Panel Discussion on Driving Money to High-Performing Nonprofits
A panel of thought leaders and funders in the field of performance measurement and management focused on the goals and complications of driving more money to high-performing nonprofits. For example, while funders seek a return on investment in the form of social impact, there are no standard metrics for nonprofits to report overhead, efficacy and outcomes, making it difficult to compare and determine investment value. The panel was moderated by Brian Walsh, director of Liquidnet for Good (the corporate social engagement arm of Liquidnet), and speakers included:
Foundation representatives also attended a conference dinner hosted by Paul Brest, president of the William and Flora Hewlett Foundation, to discuss the role philanthropic organizations can and do play in supporting performance measurement.
Views from Nonprofits
Monsignor Kevin Sullivan, PhD, the executive director of Catholic Charities; Mindy Tarlow, executive director and CEO of the Center for Employment Opportunities (CEO), and Barbara Gunn, president and CEO of Seedco, highlighted their different organizational approaches to program measurement and management. They shared practices and procedures for establishing organizational accountability and transparency, determining benchmarks, engaging in internal and external evaluations, and communicating about outcomes. The exploration of performance measurement and management was informed by cases studies of CEO and Seedco written by NYU Wagner students and faculty for the workshops.

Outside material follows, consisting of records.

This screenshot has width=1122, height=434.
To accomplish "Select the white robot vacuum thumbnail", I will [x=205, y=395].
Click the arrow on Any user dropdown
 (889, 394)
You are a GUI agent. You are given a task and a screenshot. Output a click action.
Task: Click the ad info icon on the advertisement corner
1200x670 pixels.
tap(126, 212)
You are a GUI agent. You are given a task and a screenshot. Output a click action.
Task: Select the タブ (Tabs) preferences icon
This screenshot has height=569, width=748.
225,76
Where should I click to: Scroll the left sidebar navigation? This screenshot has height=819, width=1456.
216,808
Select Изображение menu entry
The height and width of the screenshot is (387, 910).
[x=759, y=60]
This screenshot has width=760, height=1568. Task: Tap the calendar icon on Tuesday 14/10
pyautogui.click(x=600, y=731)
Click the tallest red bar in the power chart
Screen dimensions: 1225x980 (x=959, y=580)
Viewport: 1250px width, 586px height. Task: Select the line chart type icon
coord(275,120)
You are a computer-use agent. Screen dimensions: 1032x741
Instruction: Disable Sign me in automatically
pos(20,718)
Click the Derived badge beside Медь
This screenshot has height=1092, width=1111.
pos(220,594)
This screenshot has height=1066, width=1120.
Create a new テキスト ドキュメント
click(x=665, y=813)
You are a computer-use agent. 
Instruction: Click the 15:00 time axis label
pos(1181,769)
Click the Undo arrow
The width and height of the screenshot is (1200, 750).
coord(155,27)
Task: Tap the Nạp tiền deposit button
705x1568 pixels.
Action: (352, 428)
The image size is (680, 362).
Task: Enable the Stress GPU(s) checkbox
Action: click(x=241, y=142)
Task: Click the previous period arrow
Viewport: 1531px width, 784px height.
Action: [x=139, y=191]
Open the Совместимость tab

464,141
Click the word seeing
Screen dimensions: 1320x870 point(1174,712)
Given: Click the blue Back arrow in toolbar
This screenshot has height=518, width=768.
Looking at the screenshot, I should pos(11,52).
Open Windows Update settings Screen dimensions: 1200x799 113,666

Teaching and Resources for Nonprofit Performance Measurement and Management
NYU Wagner Professor Dennis Smith, known for his long-term work in performance management, hosted a discussion on teaching nonprofit and public performance measurement and what students need most in terms of technical training, ability to work with data and opportunities to implement what they are learning. This session was informed by course syllabi and other materials submitted by faculty participants from Harvard, Georgetown, George Washington University, the Evans School at the University of Washington, Indiana University, Rutgers, Mills College, the College of William and Mary, Columbia, Stanford, Seattle University, Northern Illinois University, Texas A &M, and Western Carolina University.
The conference also featured current resources in the field. Robert Penna, author of the new book, The Nonprofit Outcomes Toolbox: A Complete Guide to Program Effectiveness, Performance Measurement, and Results, presented his work with nonprofits. Attendees also watched a special release of the documentary Saving Philanthropy and participated in a Q & A with the filmmaker, Kate Robinson. As a former nonprofit executive, her guiding query for the film became one that was also central to the conference: "What constitutes an effective strategy for managing to outcomes and how is such a strategy best communicated and shared?"